Танкист, или «Белый тигр» | страница 23
Что касается немцев — даже в самой дикой горячке, когда воздух дрожал от воплей своих машин, Иван Иваныч пеленговал вздохи «Мардеров» и «артштурмов»,[21] которые, подобно гиенам, невидимо крались по обочинам и оврагам; а ведь они были самые бесшумные, самые подлые твари. Уже издалека своим марсианским слухом улавливал Найдёнов ни с чем не сравнимую поступь «Пантер» и «Тигров». Череп чувствовал мастодонтов, он, как зверь, осязал их дыхание в тот момент, когда, забравшись в глухие засады, они еще только принимались ворочаться в охотничьих лежбищах. И когда в «восемь-восемь» заряжающим досылался первый снаряд, Найдёнов, подобно самому изощренному волку, ощущал издаваемое затвором беспощадное «кли-и-инь».
Кроме того, Иван Иваныч истово верил в закрывающего собой половину неба особого Господа, возле престола Которого плотными рядами располагались, погибшие в сражениях от Буга до Волги, танки. День ото дня машинное воинство на облаках становилось все многочисленнее, и все больше машинных душ принимал у себя в чертогах Господь. Разумеется, Великий Механик-Водитель не мог существовать без собственной «тридцатьчетверки». Надевая танкошлем и садясь за рычаги, Бог время от времени и прокатывался в ней по небу. Так что направляясь навстречу Призраку и ловя своим обезображенным ртом капли очередного дождя, Найдёнов в раскатах далекого грома неизменно улавливал грохот победных орудийных выстрелов небесного T-34 и лязг его великанских катков. «Давай!» — ободряюще катилось по небесам. — «Жми… Подлец никуда не денется!». Впитывая небесную музыку, он приходил в радостное нетерпеливое возбуждение — этот новый Башмачкин проклятого века, все имущество которого — жалкий обмылок, складной нож, компас, командирские часы, а также завернутая в газету махорка — умещалось в плоском вещмешке (а могло бы уместиться и в кармане), который спал под танком на все той же, выданной еще в госпитале, выкупанной в солярке, шинели, и у которого начисто срезало прошлое.

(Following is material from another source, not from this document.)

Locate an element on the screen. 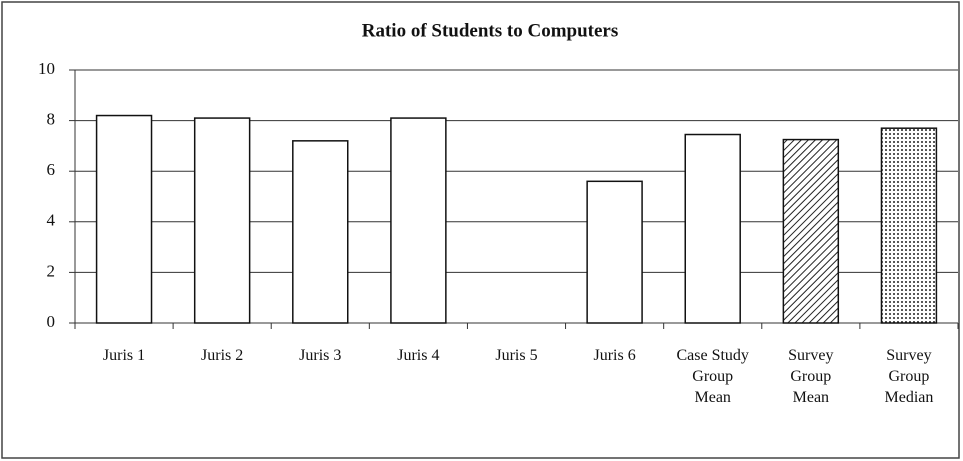  y-tick-label: 6 is located at coordinates (52, 170).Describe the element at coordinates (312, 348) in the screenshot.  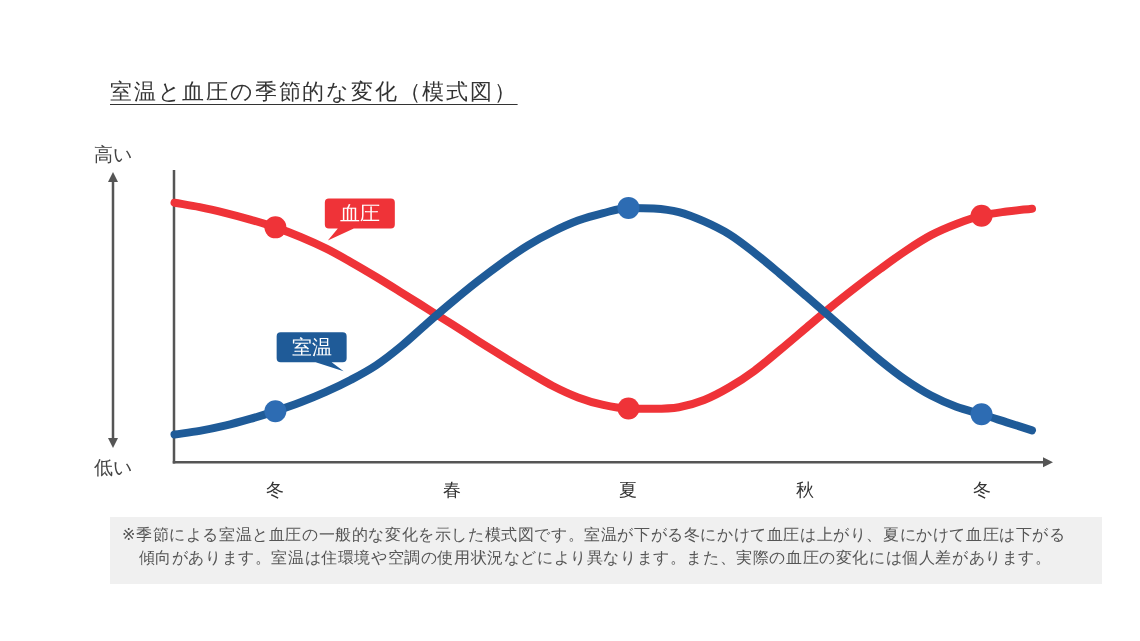
I see `series-label: 室温` at that location.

Прижимаясь к детищу тагильского завода, он, единственный, во всем эшелоне, (а, может быть и на всей войне), был поистине счастлив. Другие, маясь в «теплушках», цеплялись за карандашные письма, фотографии и неистребимую память. Один лишь Череп цеплялся за то, что вызывало тоску у ветеранов и новичков — за «коробку», которой суждено неизбежно сгореть.